- Relator(a)
- Ministro Benedito Gonçalves
- Órgão julgador
- Primeira Turma
- Data do julgamento
- 14/09/2020
- Data de publicação
- 17/09/2020
STJ – Acórdão, Rel. Ministro Benedito Gonçalves, Primeira Turma, j. 14/09/2020, p. 17/09/2020
PROCESSUAL CIVIL. AGRAVO EM RECURSO EM MANDADO DE SEGURANÇA. MILITAR. PROGRESSÃO NA CARREIRA. REQUISITOS. RECONHECIMENTO PELA PRÓPRIA ADMINISTRAÇÃO ESTADUAL. EXISTÊNCIA DE DIREITO LÍQUIDO E CERTO. PRECEDENTES. 1. Na espécie, o Estado do Tocantins se insurge contra decisão de minha lavra que deu provimento ao recurso em mandado de segurança da Associação de Praças Polícia e Bombeiros de Araguaína/TO, onde se imputou ao Estado inércia, em razão da ausência de publicação dos atos de progressões já reconhecidas pelo Comandante Geral da Policia Militar. 2. A autoridade coatora, mesmo após tomar conhecimento da necessidade de implementação do ato de progressão funcional encaminhado pelo Comandante Geral da Polícia Militar do Tocantins, deixou de observar a publicidade, infringindo a regra prevista no artigo 37 da CF/1988. 3. Não prospera a argumentação segundo a qual o pedido autoral esbarraria no óbice constante da Medida Provisória n. 002/2019, convertida na Lei Estadual n. 3.642/2019. Isso porque o Tribunal estadual denegou a segurança apenas por ausência de prova pré-constituída, e a decisão agravada foi proferida no sentido de que a remessa das portarias de progressão para publicação no Diário Oficial é de responsabilidade da autoridade impetrada, onde, por meio de Portaria do Comandante Geral da PM-TO, foi reconhecido o direito do impetrante.
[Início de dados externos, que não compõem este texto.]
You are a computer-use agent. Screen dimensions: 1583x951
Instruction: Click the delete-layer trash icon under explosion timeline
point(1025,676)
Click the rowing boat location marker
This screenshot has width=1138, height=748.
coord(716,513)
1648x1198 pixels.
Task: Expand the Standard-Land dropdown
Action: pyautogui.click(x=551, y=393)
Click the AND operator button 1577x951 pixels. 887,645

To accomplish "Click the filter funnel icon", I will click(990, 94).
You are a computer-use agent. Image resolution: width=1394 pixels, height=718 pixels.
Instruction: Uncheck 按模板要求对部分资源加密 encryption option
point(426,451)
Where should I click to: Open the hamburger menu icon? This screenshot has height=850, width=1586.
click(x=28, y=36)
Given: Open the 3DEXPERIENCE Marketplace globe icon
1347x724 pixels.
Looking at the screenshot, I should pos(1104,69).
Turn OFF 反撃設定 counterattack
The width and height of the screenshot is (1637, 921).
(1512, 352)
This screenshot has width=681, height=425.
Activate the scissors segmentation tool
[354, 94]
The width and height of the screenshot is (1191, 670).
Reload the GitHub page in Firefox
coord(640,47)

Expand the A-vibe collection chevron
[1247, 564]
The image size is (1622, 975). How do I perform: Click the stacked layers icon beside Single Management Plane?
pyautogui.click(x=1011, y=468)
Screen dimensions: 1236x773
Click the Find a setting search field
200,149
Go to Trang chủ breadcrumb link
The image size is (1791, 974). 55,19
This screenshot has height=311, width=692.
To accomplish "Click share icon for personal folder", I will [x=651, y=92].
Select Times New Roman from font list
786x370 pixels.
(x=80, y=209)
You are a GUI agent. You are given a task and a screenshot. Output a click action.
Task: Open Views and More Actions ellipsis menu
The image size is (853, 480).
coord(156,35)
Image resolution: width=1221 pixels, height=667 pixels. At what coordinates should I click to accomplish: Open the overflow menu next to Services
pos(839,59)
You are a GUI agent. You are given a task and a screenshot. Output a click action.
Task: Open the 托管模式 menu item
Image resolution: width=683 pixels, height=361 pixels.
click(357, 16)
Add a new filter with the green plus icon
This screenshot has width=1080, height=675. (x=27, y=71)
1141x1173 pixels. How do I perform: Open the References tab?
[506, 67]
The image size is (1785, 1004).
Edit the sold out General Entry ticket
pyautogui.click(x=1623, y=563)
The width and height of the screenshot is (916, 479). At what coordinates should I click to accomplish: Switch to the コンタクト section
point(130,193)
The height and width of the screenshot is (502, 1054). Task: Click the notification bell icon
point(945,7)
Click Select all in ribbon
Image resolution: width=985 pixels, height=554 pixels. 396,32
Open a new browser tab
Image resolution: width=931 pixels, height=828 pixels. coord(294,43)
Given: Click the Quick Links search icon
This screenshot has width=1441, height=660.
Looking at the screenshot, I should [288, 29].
Ou seja, deu-se provimento ao recurso em mandado de segurança, em consonância com o parecer do Ministério Público Federal, no sentido de que a omissão estatal é latente; o direito ora vindicado vale por si só. Precedente. 4. Agravo interno não provido. (AgInt no RMS n. 63.117/TO, relator Ministro Benedito Gonçalves, Primeira Turma, julgado em 14/9/2020, DJe de 17/9/2020.)